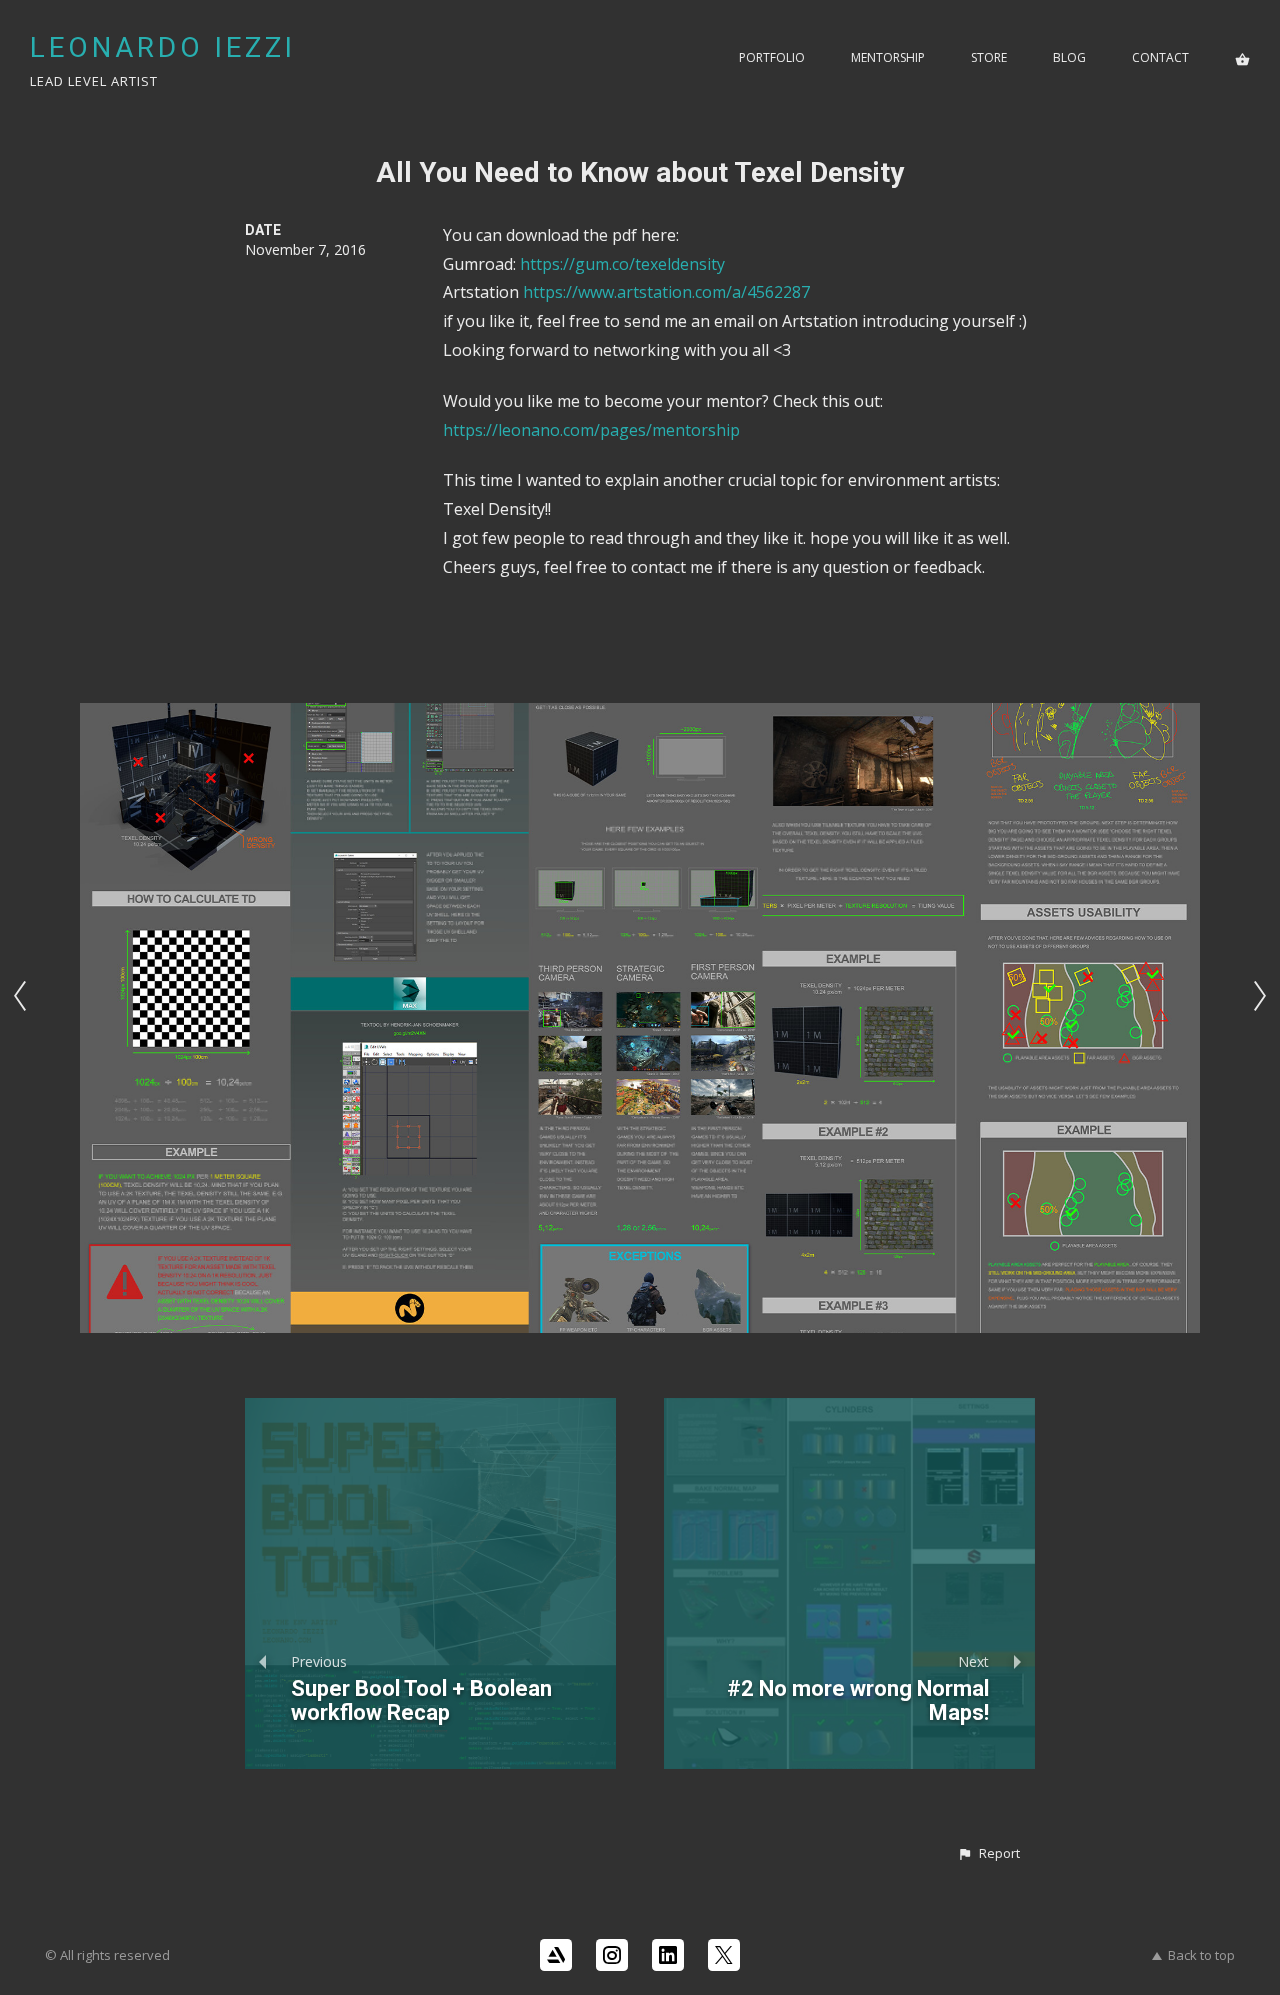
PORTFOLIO (772, 57)
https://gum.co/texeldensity (622, 264)
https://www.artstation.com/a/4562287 (666, 292)
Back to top (1201, 1955)
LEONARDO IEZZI (163, 47)
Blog (1069, 57)
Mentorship (888, 57)
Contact (1160, 57)
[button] (988, 1854)
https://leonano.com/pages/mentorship (591, 430)
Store (989, 57)
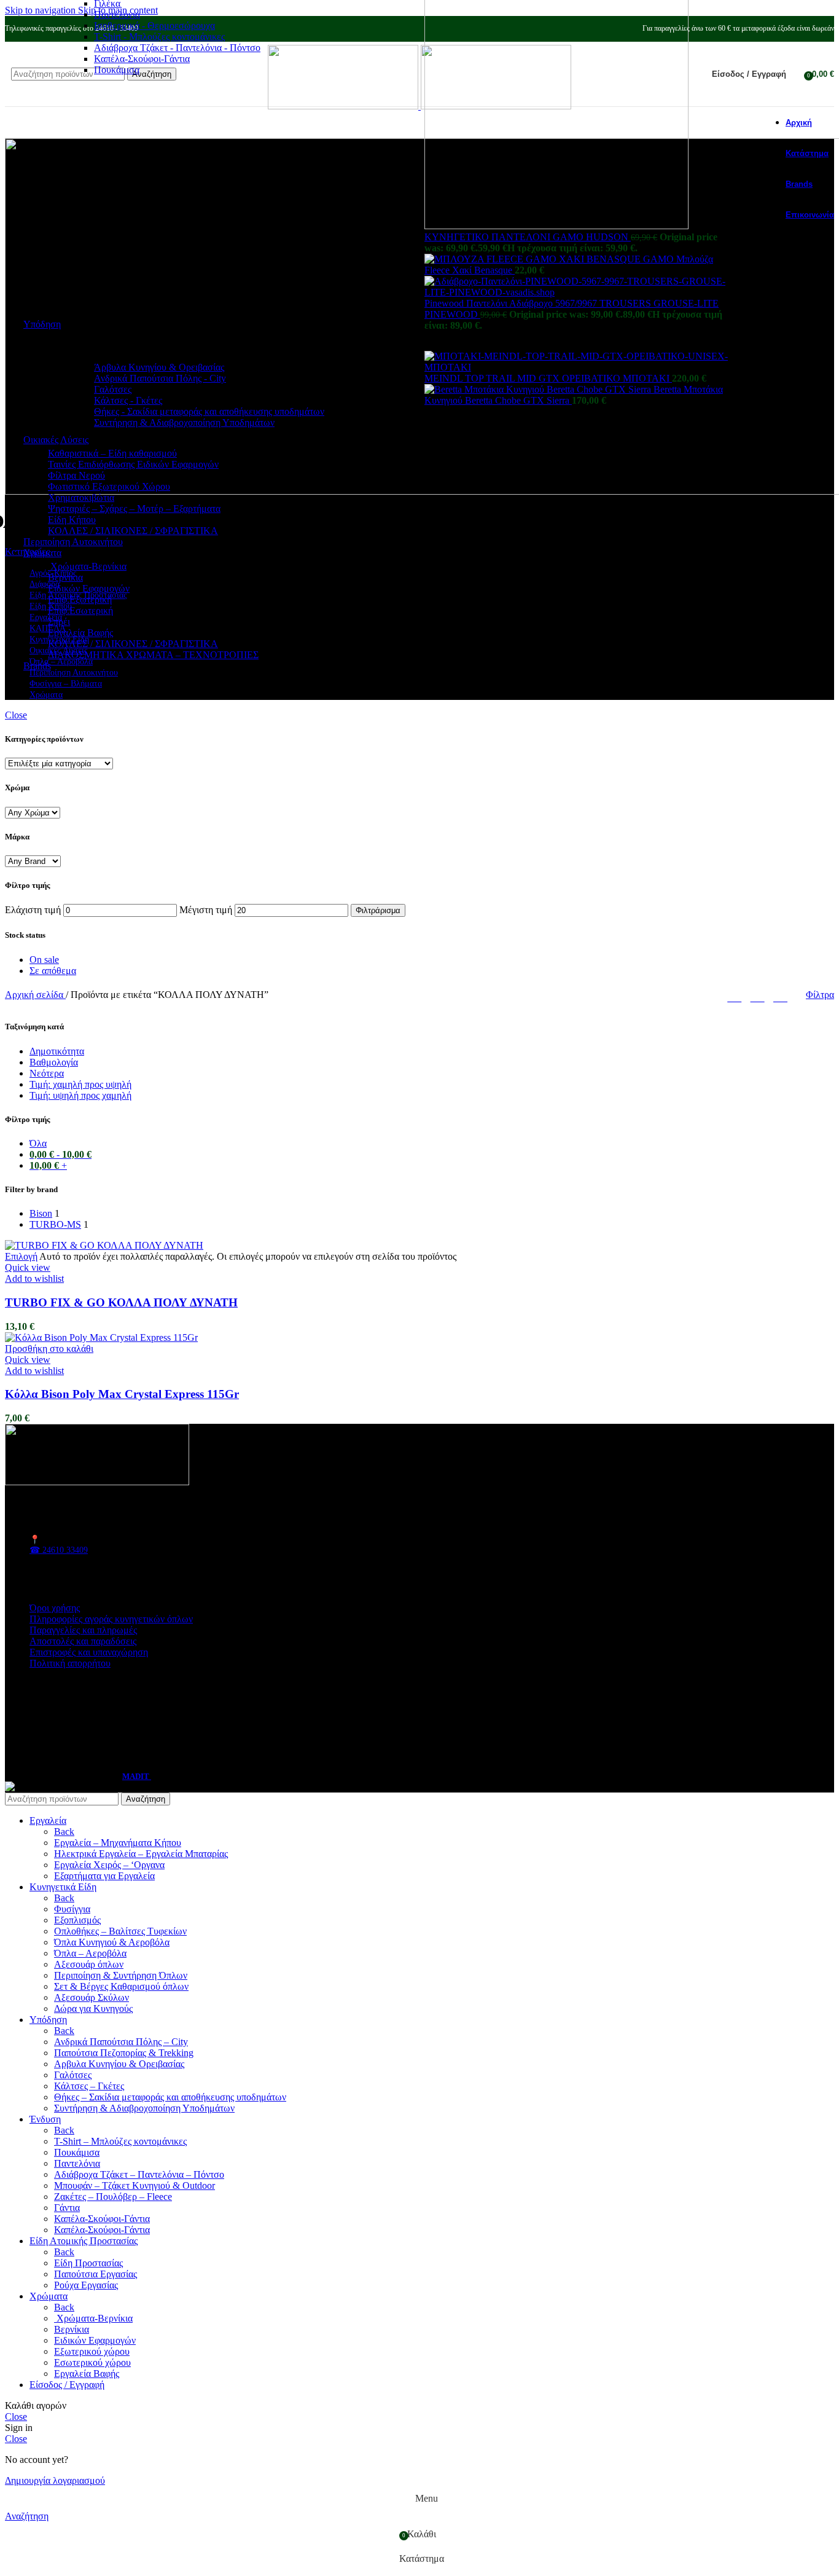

==================================================

→ Problem to solve
Wherever "https" appears in a line of the entries, copy that line.

→ Response box
https://gum.co/texeldensity (622, 264)
https://www.artstation.com/a/4562287 (666, 292)
https://leonano.com/pages/mentorship (591, 430)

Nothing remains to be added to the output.